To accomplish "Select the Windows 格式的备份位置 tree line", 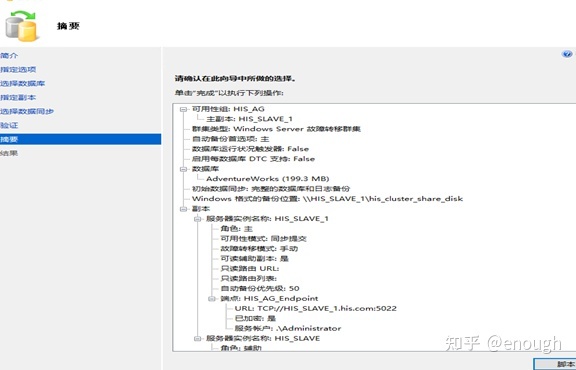I will (327, 199).
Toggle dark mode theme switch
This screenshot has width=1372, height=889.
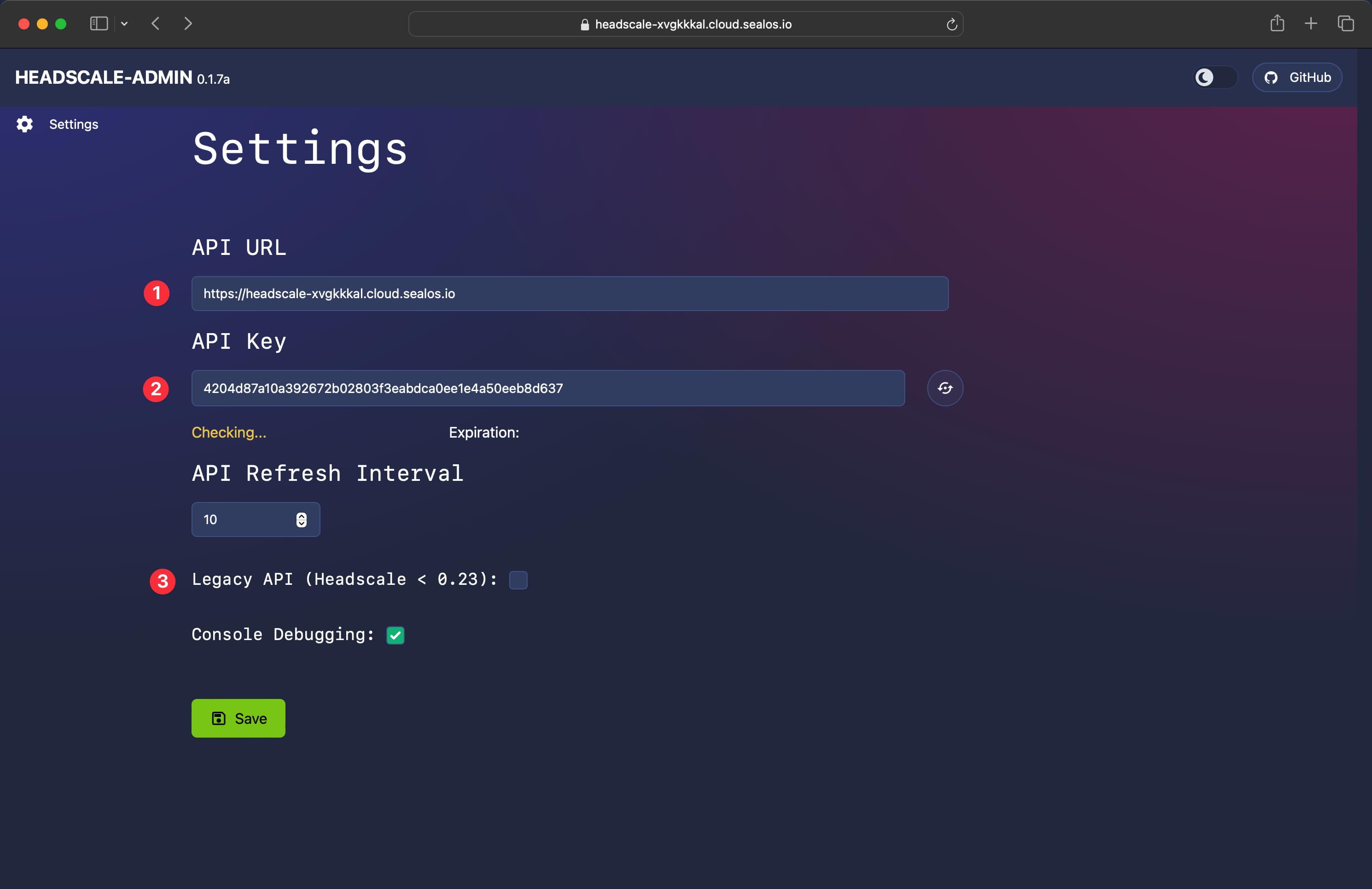1214,77
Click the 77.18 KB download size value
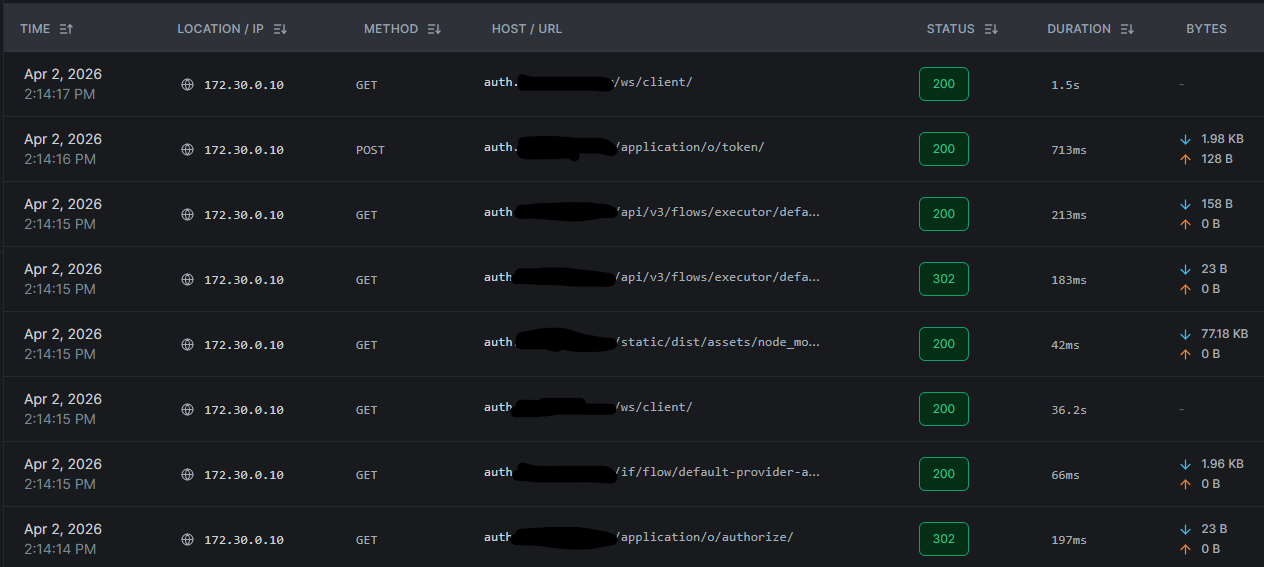1264x567 pixels. click(x=1224, y=334)
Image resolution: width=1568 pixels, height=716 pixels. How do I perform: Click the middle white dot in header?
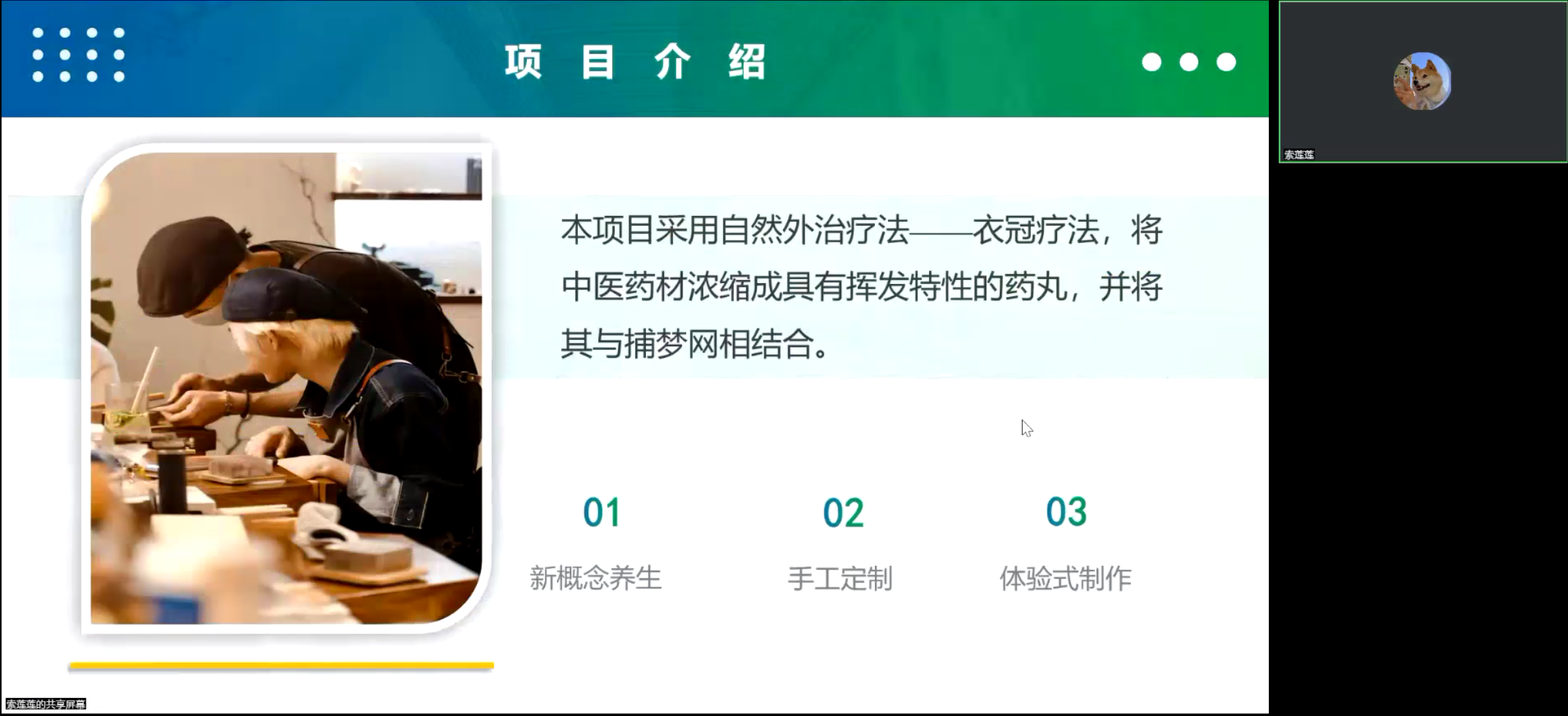click(1189, 62)
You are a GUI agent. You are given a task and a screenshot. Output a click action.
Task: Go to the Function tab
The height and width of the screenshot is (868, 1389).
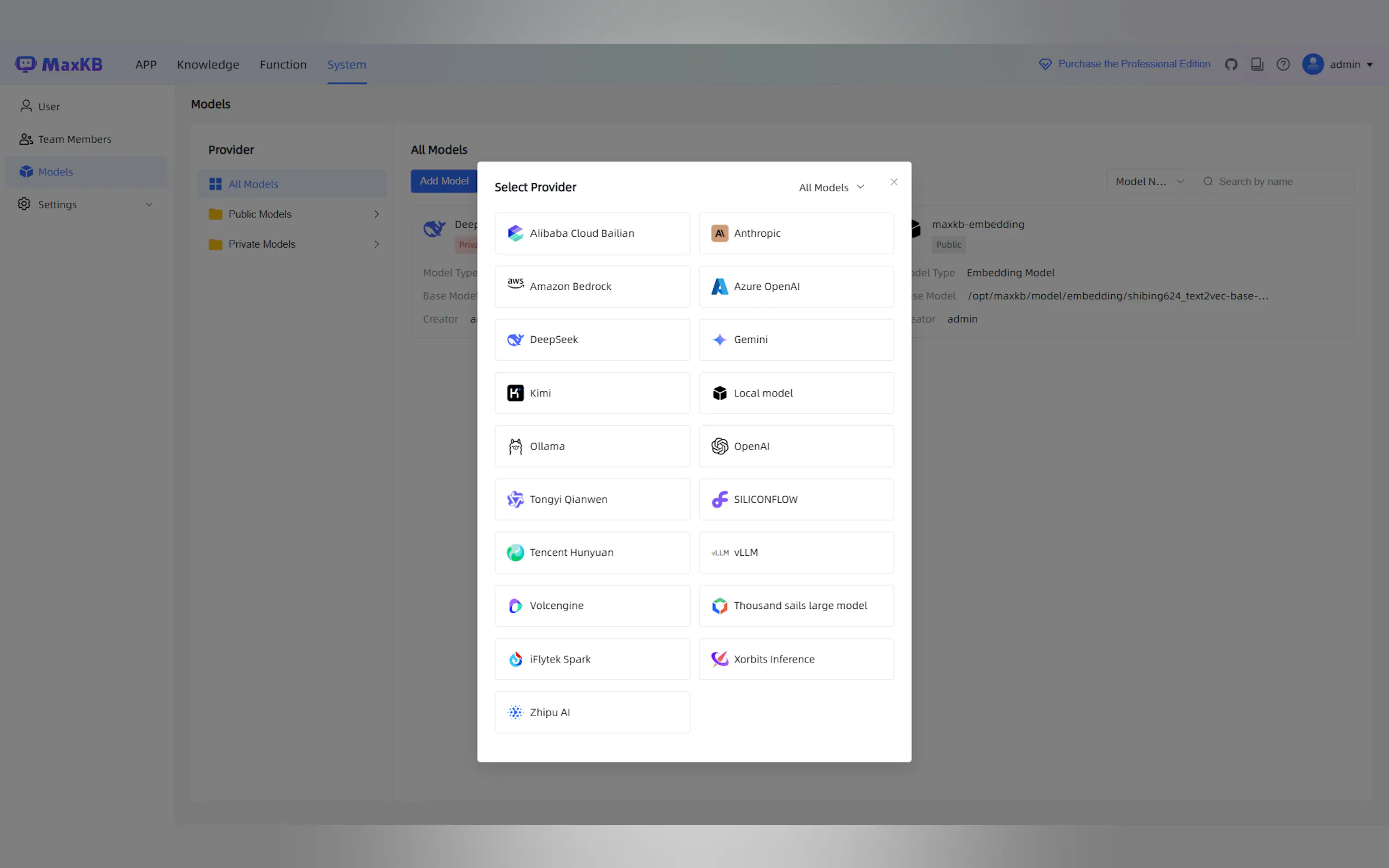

━━━━━━━━━━━━━━━━━━━━━━━━━━━━━━

- **WHAT IS NEEDED**: Render the records from the line containing "Image resolution: width=1568" through the line containing "click(1189, 62)" as a Markdown table with the columns "Row" and "Line", omitting blank lines and leaving out the pictures.

- **RESPONSE BELOW**:
| Row | Line |
|---|---|
| 1 | Image resolution: width=1568 pixels, height=716 pixels. How do I perform: Click the middle white dot in header? |
| 2 | click(1189, 62) |